Excerpt to read: Begin
Wed • Feb
21

Wednesday, February 21, 2018

6:00PM-7:30PM

Venue

The New York Academy of Medicine, 1216 Fifth Avenue at 103rd Street, New York, NY 10029

Cost

$12 General Public | $8 Friends, Fellows, Members, Seniors | Free to Students with ID

Friends, Fellows and Members: enter your email address below to receive your discount. Your discount will be applied at checkout.

Explore a unique perspective on those who slip through the healthcare system’s cracks with Academy Fellow Dr. Randi Epstein in conversation with Nina Berman, a documentary photographer. Berman has had the rare opportunity to photograph one woman’s travails with drug abuse, homelessness and mental illness for thirty years, revealing an intimate encounter with health care in the U.K. and the U.S. An associate professor at Columbia University, Berman’s work has been shown at Whitney Museum of American Art. She is also the author of Purple Hearts—Back from Iraq, and Homeland, an examination of war’s aftermath and the militarization of American life.
Excerpt to read: End
Dataset entries: Begin
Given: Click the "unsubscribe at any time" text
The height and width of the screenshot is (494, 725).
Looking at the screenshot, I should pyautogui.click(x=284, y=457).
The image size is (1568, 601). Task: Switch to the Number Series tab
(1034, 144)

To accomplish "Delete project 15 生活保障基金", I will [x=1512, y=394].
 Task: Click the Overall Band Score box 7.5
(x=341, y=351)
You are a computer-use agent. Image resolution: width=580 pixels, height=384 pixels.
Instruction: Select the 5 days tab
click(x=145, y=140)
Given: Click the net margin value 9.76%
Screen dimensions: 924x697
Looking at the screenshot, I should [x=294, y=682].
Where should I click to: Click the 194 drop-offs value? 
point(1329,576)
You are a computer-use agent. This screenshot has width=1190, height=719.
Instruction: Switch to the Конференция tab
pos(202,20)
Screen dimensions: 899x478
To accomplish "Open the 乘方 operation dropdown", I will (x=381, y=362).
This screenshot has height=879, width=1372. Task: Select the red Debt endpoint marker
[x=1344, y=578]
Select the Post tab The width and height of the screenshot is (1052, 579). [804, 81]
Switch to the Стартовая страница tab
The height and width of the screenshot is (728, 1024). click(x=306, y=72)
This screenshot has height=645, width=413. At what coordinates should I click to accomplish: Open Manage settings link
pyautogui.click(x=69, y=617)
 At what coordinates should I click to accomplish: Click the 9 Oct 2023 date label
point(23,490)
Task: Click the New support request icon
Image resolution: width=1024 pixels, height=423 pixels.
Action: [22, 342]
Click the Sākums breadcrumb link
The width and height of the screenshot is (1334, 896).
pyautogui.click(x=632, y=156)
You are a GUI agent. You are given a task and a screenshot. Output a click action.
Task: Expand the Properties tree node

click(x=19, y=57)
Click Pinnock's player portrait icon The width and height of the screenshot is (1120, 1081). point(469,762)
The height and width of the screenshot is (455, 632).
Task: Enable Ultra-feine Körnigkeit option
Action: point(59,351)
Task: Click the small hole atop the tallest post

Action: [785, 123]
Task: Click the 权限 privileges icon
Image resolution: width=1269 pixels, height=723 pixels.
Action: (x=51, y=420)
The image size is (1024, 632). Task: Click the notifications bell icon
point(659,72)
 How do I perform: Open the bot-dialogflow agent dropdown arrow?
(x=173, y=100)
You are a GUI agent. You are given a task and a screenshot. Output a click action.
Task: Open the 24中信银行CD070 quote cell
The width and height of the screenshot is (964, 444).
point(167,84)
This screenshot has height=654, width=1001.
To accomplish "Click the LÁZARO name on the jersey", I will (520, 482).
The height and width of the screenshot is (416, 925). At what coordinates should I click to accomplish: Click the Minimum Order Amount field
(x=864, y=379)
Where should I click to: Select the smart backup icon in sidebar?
Dataset entries: End
Tasks to carry out =>
A. According to the event listing, where has Nina Berman's work been shown?
B. Continue the event listing from where it stops.

Task-by-task outputs =>
A. Her work has been shown at the Whitney Museum of American Art.

B.
Speakers

Nina Berman is a documentary photographer, author and educator, whose photographs and videos have been exhibited at more than 100 international venues including the Whitney Museum of American Art Biennial, the Museum of Fine Arts Houston, the Portland Art Museum, and Dublin Contemporary. She is the author of two monographs Purple Hearts – Back from Iraq, portraits and interviews with wounded American veterans, and Homeland, which explores the militarization of American life post September 11. She’s received awards from the World Press Photo Foundation, Pictures of the Year International, the New York Foundation for the Arts and the Open Society Foundation. She is the 2017 Susan Tifft fellow at the Center for Documentary studies at Duke University and is an associate professor at the Columbia University Graduate School of Journalism where she directs the photography program.

Randi Hutter Epstein, MD, MPH, is an adjunct professor at Columbia University Graduate School of Journalism and a lecturer at Yale University. Her articles have appeared in the New York Times, the Washington Post, Slate and other national publications. She is the author of Get Me Out: A History of Childbirth from the Garden of Eden to the Sperm Bank (W.W. Norton: 2010). Her forthcoming book, also to be published by W.W. Norton, is about the history of hormones.